PROVIDED PASSAGE:

Hora Um da Notícia, also known as simply Hora Um, is an early morning two hour-long news program aired by the Brazilian television broadcaster Rede Globo, which debuted on December 1, 2014, replacing the daily edition of the Globo Rural as well as the educational program Telecurso. Since September 9, 2019, it is presented by Roberto Kovalick.

It comes with the proposal to bring the major news in the early morning and the 1st morning news for a Brazilian who wakes increasingly earlier. The weather forecast will be anchored by Maria Julia Coutinho and will have correspondents in Lisbon, London, Rome, Jerusalem and Tokyo.

The news also appears to recover its leadership of the time, which was held by SBT. With the debut of this program, there is 4 hours of straight journalism and 9 hours of live programming.

REQUIREMENT:
According to the passage about Hora Um da Notícia, who has presented the program since September 9, 2019? The rows play no part in this exercise.

RAW DATA:
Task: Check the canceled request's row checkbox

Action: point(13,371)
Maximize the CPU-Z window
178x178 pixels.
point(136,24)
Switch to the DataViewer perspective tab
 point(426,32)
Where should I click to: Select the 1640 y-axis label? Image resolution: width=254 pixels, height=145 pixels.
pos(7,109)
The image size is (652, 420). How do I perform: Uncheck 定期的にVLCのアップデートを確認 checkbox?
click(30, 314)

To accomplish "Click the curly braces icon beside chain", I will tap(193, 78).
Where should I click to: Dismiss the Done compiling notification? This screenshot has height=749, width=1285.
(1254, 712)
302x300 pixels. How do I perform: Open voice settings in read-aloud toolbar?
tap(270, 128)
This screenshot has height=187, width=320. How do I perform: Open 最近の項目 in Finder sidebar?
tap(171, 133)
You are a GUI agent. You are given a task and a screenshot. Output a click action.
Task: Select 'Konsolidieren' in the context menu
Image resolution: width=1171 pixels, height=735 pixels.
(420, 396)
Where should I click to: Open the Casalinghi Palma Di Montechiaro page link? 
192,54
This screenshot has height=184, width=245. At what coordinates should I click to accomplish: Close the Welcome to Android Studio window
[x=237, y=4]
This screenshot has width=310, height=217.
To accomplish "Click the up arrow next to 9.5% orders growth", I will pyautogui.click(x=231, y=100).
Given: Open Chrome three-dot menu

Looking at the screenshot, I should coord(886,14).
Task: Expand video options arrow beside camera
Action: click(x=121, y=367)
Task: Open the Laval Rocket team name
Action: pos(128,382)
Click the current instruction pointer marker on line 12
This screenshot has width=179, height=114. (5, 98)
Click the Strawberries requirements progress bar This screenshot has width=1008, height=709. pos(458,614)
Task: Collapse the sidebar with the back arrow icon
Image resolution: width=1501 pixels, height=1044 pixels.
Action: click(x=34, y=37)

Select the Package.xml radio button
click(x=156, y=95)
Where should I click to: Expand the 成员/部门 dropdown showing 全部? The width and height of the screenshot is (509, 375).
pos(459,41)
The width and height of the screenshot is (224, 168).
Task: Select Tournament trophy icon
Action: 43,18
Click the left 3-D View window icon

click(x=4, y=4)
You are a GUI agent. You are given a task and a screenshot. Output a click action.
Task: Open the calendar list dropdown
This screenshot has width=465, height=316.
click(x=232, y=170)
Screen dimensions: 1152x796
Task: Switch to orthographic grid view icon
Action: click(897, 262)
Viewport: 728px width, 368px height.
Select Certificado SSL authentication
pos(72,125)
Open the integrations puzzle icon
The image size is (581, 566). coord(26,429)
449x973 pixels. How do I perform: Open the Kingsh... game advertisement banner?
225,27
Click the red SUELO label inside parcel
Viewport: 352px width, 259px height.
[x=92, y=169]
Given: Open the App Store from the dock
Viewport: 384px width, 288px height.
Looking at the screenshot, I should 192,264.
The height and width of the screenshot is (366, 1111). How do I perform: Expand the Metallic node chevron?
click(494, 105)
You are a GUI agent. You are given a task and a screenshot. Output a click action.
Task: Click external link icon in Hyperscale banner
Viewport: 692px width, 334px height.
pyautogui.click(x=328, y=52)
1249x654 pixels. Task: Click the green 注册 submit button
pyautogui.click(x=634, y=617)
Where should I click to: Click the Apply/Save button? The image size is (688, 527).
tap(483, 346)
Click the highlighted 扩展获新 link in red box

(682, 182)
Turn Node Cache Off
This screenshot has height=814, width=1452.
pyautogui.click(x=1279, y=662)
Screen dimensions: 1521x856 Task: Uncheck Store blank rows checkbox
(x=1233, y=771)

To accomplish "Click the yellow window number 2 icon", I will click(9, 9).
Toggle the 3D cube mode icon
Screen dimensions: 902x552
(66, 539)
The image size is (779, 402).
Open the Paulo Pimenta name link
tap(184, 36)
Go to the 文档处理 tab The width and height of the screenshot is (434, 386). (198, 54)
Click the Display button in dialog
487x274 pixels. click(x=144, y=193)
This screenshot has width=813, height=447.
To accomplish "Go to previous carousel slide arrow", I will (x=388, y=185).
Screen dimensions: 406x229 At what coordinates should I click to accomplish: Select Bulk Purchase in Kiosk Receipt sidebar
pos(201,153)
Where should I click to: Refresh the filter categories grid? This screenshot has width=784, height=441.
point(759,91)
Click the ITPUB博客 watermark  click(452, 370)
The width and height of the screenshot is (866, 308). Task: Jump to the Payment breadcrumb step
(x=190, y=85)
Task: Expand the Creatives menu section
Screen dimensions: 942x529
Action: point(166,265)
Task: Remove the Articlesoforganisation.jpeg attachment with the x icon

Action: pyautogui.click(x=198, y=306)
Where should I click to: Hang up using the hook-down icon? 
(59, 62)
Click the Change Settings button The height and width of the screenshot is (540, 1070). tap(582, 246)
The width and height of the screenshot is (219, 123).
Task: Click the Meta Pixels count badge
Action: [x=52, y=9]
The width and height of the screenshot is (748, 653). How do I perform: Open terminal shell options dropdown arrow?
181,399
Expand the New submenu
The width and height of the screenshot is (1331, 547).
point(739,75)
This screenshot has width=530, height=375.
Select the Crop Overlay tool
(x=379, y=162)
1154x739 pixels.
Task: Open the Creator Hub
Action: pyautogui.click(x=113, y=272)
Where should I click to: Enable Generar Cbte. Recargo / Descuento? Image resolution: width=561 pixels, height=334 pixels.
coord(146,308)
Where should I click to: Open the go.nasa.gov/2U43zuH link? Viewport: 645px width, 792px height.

SOLUTION TO THE EXERCISE:
Roberto Kovalick